(REQUIREMENT):
From the data below, return the exact lines starting at the line containing "The height and width of the screenshot is (1176, 1021)." and ending at the line containing "The image size is (1196, 548).", both included, and nothing else.

(THE DATA):
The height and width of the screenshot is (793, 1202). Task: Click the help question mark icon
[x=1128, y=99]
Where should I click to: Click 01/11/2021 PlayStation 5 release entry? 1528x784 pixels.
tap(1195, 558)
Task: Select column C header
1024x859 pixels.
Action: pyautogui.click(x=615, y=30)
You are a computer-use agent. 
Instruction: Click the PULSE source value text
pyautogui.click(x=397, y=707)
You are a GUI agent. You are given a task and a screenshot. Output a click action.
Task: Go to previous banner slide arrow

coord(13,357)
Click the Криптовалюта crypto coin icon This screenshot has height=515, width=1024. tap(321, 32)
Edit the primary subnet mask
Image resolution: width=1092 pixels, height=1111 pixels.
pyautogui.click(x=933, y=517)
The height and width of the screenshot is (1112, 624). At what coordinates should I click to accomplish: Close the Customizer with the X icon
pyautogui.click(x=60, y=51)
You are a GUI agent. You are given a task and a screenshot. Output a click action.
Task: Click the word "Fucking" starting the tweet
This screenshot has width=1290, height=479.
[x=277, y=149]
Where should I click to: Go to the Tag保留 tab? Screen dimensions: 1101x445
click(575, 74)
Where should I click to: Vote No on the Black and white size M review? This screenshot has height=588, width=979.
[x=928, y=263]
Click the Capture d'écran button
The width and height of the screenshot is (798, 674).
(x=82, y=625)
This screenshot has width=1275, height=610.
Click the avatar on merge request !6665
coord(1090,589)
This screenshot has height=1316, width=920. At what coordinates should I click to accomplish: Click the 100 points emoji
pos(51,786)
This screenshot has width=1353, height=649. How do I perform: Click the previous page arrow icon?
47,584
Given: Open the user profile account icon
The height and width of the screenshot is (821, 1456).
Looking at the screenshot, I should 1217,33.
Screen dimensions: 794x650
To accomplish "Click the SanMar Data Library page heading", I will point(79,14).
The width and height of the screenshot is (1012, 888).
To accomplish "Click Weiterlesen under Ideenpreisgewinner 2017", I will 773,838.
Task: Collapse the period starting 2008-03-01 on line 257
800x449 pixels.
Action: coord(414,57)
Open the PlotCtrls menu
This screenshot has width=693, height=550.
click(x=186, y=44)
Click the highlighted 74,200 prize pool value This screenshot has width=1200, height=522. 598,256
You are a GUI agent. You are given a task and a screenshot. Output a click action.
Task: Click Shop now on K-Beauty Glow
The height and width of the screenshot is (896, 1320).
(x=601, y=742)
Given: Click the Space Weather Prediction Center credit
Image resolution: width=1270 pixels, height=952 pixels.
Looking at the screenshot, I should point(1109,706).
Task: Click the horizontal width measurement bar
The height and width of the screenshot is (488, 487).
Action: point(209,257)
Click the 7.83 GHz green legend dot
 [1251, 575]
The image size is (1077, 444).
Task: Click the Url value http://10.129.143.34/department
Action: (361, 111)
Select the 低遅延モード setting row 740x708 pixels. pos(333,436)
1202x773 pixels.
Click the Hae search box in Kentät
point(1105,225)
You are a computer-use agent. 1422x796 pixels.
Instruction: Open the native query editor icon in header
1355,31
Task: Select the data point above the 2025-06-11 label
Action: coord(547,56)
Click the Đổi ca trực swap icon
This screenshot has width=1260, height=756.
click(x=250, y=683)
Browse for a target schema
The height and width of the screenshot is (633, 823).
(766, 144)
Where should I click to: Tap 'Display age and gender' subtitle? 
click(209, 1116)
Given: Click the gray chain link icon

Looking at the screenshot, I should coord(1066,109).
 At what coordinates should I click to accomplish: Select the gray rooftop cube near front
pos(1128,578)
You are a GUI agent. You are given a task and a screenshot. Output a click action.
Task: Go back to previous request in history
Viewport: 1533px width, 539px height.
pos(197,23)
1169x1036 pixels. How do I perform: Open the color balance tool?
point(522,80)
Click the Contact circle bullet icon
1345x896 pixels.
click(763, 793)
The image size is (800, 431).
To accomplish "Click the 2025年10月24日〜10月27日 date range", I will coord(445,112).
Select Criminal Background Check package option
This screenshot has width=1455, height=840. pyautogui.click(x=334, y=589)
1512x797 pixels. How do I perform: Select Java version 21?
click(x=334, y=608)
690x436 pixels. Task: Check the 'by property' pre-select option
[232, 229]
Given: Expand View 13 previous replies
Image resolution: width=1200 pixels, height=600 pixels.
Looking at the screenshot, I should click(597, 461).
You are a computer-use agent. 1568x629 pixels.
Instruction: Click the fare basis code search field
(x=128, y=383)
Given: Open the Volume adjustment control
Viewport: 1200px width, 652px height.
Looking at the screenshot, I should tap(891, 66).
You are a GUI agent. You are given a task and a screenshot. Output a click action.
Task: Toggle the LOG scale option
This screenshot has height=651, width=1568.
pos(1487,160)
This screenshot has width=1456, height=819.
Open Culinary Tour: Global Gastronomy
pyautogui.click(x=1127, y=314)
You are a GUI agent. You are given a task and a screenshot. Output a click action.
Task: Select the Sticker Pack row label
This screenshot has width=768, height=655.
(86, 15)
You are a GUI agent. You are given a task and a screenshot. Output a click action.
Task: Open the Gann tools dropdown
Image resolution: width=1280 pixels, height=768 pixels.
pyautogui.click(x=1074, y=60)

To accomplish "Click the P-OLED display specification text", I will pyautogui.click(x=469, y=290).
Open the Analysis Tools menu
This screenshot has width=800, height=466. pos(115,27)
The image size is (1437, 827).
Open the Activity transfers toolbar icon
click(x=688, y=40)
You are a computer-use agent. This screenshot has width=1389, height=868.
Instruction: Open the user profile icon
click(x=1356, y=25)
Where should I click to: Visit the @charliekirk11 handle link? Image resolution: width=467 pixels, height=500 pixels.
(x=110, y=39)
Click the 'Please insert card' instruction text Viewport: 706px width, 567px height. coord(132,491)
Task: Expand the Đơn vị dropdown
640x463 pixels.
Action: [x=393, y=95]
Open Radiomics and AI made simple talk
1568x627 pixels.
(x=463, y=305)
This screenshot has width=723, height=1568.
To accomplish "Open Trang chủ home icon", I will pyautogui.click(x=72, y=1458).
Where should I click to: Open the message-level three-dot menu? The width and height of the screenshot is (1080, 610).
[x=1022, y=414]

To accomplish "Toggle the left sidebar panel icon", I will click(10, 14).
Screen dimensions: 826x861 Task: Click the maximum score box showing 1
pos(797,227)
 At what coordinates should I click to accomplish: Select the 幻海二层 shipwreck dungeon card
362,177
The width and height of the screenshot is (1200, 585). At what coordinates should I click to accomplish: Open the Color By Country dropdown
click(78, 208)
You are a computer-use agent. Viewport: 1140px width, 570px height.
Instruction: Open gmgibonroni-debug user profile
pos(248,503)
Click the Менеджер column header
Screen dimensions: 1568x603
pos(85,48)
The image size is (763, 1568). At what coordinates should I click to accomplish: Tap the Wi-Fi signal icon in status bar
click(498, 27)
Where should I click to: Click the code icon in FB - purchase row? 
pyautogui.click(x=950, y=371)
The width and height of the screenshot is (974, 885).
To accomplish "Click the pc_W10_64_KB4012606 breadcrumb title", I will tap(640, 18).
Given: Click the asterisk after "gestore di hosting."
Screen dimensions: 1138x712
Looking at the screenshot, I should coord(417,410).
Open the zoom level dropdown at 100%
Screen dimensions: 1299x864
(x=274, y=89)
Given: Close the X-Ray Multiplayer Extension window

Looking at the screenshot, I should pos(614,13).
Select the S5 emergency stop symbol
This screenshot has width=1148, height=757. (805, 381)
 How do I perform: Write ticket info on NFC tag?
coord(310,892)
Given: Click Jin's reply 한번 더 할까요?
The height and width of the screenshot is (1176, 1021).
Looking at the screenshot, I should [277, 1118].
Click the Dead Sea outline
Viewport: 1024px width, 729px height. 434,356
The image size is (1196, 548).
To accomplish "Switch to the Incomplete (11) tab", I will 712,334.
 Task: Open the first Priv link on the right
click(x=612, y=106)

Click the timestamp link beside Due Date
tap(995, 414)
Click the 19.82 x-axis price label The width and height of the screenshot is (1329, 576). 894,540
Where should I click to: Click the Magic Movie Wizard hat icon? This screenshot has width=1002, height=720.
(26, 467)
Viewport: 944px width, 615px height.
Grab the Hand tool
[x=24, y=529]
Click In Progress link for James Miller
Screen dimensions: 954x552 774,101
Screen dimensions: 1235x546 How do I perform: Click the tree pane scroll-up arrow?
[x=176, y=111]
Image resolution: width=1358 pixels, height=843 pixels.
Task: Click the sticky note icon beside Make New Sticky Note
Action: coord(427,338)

(FINISHED TASK):
The height and width of the screenshot is (1176, 1021).
Looking at the screenshot, I should [277, 1118].
Click the Dead Sea outline
Viewport: 1024px width, 729px height. 434,356
The image size is (1196, 548).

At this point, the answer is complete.